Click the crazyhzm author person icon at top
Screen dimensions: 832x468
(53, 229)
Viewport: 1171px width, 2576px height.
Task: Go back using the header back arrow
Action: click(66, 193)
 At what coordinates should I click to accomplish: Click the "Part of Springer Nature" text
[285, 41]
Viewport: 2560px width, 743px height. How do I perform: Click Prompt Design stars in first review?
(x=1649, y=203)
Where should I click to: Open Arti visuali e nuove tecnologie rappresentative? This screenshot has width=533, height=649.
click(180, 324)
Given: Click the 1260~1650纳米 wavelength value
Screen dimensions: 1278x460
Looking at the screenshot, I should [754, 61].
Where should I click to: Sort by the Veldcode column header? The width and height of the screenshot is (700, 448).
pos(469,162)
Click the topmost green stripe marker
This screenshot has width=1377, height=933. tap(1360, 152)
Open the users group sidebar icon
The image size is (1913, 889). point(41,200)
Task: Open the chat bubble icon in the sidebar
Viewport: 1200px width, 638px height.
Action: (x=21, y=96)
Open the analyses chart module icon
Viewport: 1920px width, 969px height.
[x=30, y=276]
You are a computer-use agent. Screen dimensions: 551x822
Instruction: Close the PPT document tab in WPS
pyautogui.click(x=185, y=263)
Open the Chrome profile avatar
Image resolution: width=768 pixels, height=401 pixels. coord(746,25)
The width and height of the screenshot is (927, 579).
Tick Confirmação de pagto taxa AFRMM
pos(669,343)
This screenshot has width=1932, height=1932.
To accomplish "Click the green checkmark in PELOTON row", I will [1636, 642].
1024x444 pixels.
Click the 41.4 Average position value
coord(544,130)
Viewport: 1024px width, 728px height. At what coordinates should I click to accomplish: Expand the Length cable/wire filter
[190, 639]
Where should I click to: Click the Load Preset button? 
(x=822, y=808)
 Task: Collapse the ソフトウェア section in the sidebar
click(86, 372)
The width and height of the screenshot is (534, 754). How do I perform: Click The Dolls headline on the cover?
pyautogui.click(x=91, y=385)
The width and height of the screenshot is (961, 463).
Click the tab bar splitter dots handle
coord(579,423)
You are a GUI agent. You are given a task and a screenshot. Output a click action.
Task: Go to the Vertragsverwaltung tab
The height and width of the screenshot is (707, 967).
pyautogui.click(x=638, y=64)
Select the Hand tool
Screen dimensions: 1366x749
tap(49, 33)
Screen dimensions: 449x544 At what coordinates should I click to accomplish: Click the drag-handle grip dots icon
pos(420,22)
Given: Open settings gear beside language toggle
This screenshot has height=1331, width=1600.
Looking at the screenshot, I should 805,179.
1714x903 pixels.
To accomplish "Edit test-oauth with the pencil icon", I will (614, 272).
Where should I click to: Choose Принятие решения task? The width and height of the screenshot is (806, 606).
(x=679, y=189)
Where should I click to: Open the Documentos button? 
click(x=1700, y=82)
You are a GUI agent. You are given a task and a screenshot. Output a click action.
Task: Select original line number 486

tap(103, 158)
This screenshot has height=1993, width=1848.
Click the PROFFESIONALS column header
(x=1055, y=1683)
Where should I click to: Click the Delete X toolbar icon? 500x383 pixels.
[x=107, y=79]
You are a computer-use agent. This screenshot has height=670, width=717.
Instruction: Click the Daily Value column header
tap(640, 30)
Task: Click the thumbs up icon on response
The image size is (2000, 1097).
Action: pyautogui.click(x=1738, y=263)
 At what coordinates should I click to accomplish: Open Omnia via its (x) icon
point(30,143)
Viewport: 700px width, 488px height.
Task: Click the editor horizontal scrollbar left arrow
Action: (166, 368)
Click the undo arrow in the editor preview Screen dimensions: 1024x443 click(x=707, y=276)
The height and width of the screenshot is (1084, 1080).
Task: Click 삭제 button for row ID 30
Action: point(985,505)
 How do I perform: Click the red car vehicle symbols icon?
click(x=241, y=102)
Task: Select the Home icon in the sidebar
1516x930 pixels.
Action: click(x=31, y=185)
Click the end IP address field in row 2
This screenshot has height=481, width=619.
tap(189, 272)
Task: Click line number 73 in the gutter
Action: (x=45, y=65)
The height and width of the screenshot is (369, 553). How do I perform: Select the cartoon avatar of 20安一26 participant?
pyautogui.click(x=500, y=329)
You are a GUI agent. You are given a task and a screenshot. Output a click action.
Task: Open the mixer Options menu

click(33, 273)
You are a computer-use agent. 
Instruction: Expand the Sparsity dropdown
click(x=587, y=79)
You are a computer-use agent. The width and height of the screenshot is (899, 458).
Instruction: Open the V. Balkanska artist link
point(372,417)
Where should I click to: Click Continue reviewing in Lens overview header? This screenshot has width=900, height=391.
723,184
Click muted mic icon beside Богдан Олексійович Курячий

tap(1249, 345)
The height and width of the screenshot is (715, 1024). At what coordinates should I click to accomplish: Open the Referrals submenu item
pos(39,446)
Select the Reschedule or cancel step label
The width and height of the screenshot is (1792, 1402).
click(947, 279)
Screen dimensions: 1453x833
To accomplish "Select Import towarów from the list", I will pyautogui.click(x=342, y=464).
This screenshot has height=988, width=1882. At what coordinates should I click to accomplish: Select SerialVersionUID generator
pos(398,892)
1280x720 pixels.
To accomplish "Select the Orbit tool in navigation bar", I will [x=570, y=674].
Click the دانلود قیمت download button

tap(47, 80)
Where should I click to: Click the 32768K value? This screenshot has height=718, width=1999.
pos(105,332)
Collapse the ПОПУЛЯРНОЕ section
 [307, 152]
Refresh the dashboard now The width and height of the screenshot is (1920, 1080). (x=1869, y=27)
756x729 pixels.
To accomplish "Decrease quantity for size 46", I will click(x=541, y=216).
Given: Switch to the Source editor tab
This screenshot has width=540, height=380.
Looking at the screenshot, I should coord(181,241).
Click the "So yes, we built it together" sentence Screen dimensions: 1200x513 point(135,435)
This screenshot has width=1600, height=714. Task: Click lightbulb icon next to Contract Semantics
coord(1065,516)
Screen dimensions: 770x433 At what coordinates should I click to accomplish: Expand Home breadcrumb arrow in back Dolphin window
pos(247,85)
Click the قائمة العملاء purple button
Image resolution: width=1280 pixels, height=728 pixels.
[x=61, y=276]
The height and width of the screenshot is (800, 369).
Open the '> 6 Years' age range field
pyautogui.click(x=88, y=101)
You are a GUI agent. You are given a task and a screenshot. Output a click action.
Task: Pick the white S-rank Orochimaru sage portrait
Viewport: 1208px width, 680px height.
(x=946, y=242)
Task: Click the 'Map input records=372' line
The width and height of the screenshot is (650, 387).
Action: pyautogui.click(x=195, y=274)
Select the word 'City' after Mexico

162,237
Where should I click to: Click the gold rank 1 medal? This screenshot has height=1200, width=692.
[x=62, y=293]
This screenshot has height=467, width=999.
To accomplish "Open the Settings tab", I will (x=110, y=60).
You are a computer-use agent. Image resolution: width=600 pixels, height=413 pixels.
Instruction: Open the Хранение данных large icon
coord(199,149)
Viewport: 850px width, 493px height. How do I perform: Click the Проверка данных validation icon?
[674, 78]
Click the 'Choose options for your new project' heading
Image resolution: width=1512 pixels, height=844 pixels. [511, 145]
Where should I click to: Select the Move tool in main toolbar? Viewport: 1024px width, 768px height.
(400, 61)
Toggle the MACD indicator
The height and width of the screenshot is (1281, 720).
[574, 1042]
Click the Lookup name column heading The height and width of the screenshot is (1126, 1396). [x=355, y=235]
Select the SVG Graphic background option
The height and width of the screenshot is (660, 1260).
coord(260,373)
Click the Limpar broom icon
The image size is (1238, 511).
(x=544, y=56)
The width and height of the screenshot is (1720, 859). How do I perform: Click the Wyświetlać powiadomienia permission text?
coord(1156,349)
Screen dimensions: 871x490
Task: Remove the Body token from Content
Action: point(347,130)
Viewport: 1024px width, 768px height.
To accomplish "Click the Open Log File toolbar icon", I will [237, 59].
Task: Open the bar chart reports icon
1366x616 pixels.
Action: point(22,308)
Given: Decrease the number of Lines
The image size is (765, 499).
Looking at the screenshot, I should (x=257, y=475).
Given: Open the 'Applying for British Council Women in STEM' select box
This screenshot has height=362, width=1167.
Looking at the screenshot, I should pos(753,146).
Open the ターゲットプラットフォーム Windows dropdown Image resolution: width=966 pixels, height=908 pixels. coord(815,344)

++++++++++++++++++++

__Work instructions__: Within the entries, find each line holding the string "Decrease". Reply with how many there are, as a number alone.

__The completed task__: 2